Bild: Demonstration in den Straßen von Homs.
BEIRUT taz | Jeden Freitagmittag, wenn der Ruf der Muezzine über Damaskus
ertönt, macht sich Abu Adnan wieder auf den Weg. Nahe der Moschee trifft er
die anderen, junge Männer wie er selbst, mit Plakaten und Digitalkamera in
der Hand. Niemand sagt ihm Bescheid, niemand ermutigt ihn. "Das ist auch
gar nicht nötig", sagt der junge Computeringenieur. "Wir gehen einfach zu
den Moscheen, wo es immer zu Protesten kommt. Es wird auch in dieser Woche
wieder so sein."
Seit mittlerweile mehr als sechs Monaten setzen einfache Menschen Tag für
Tag auf den Straßen Syriens ihr Leben aufs Spiel. An Mut und
Durchhaltekraft mangelt es der syrischen Protestbewegung wahrlich nicht.
Doch alle anderen Faktoren, die sonst für den Erfolg einer Revolution
ausschlaggebend sind - Organisation, Strategie und Führung - fehlen.

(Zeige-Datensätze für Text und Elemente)
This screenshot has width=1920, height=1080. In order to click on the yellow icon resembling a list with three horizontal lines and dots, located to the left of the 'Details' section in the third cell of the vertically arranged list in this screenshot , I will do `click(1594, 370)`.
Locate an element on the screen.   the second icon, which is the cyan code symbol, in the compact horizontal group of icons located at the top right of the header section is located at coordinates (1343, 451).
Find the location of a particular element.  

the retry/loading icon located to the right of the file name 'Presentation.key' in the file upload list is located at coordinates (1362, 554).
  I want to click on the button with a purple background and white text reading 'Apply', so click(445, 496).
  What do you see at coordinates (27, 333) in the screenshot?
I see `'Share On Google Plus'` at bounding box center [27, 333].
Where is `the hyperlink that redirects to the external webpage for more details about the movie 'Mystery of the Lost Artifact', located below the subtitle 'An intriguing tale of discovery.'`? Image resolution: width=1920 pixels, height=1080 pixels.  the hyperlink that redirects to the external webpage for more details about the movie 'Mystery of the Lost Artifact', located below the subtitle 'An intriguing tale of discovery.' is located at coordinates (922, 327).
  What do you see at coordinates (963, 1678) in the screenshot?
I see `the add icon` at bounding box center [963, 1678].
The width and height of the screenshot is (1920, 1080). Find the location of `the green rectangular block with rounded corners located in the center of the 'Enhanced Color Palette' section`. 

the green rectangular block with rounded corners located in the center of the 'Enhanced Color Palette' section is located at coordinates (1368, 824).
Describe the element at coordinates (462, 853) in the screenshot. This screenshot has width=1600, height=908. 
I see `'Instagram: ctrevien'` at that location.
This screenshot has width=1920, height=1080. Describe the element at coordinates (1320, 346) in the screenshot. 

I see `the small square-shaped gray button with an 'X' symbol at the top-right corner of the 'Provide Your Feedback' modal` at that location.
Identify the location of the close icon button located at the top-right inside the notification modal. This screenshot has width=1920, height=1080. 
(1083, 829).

* **AUFGABEN**:
**a)** Übernimm aus dem Artikel über die Proteste in Syrien wortgetreu die Passage von „Seit mittlerweile mehr“ bis einschließlich „Protestbewegung wahrlich nicht.“.
**b)** Welchen Beruf hat Abu Adnan laut dem Artikel über die Proteste in Syrien?

* **ANTWORTEN JE AUFGABE**:
**a)**
Seit mittlerweile mehr als sechs Monaten setzen einfache Menschen Tag für
Tag auf den Straßen Syriens ihr Leben aufs Spiel. An Mut und
Durchhaltekraft mangelt es der syrischen Protestbewegung wahrlich nicht.

**b)** Er ist Computeringenieur.